Еще несколько часов скачки, и наступит момент истины. Коломна – хорошо укрепленный город с мощными каменными стенами. В нем воевода князь Долгоруков успешно оборонялся от войск Болотникова, а когда тот отступал от Москвы, еще и разбил его. Правда, через пару лет город изгоном взял полковник Лисовский и пленил князя, так что еще посмотрим, кто кого. У Заруцкого примерно от трех до шести тысяч казаков. У меня же всего около четырех с половиной. Правда, мои лучше вооружены и обучены. Кроме того, я сделал все, чтобы возможные соглядатаи мятежного атамана видели, как я выступил из Москвы с пехотой и артиллерией. Если я все правильно рассчитал, он попытается уйти.

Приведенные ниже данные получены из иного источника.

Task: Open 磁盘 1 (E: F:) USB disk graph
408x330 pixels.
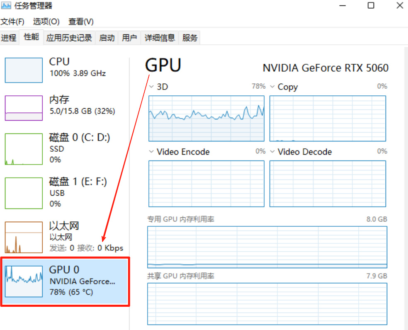Action: coord(24,193)
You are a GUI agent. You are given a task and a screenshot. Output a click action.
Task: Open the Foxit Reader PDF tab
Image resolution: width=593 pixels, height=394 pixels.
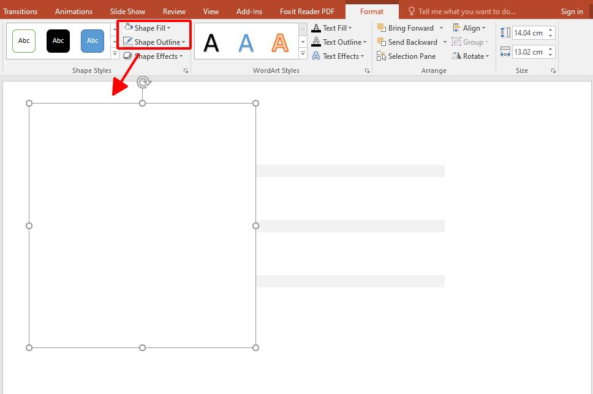(306, 11)
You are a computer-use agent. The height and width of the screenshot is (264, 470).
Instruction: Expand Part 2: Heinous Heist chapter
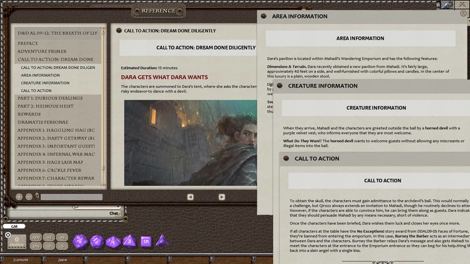click(46, 106)
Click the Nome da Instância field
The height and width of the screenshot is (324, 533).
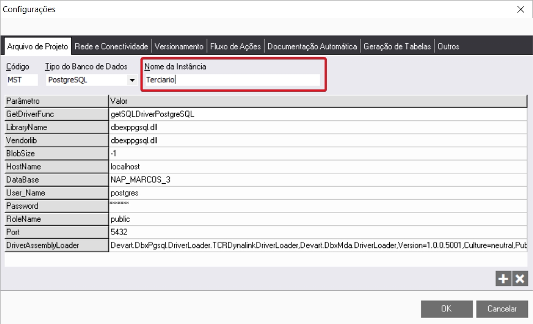(x=232, y=80)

Впереди, рассыпавшись на несколько мелких отрядов, идут служилые татары Арслана. С ним идет Корнилий со своей сотней, в которой по-прежнему нет и половины. Впрочем, его задача – приглядывать за царевичем и его воинами и присылать мне донесения. А вот и гонец, легок на помине, знакомое лицо… ах да, это Федька Панин. Новик, которого я велел поверстать на службу в сотню своего телохранителя. Михальский его хвалит, говорит, что парень старательный и исполнительный. Правда, любопытный, но это не всегда недостаток. К тому же он ловок, внимателен к мелочам и смел.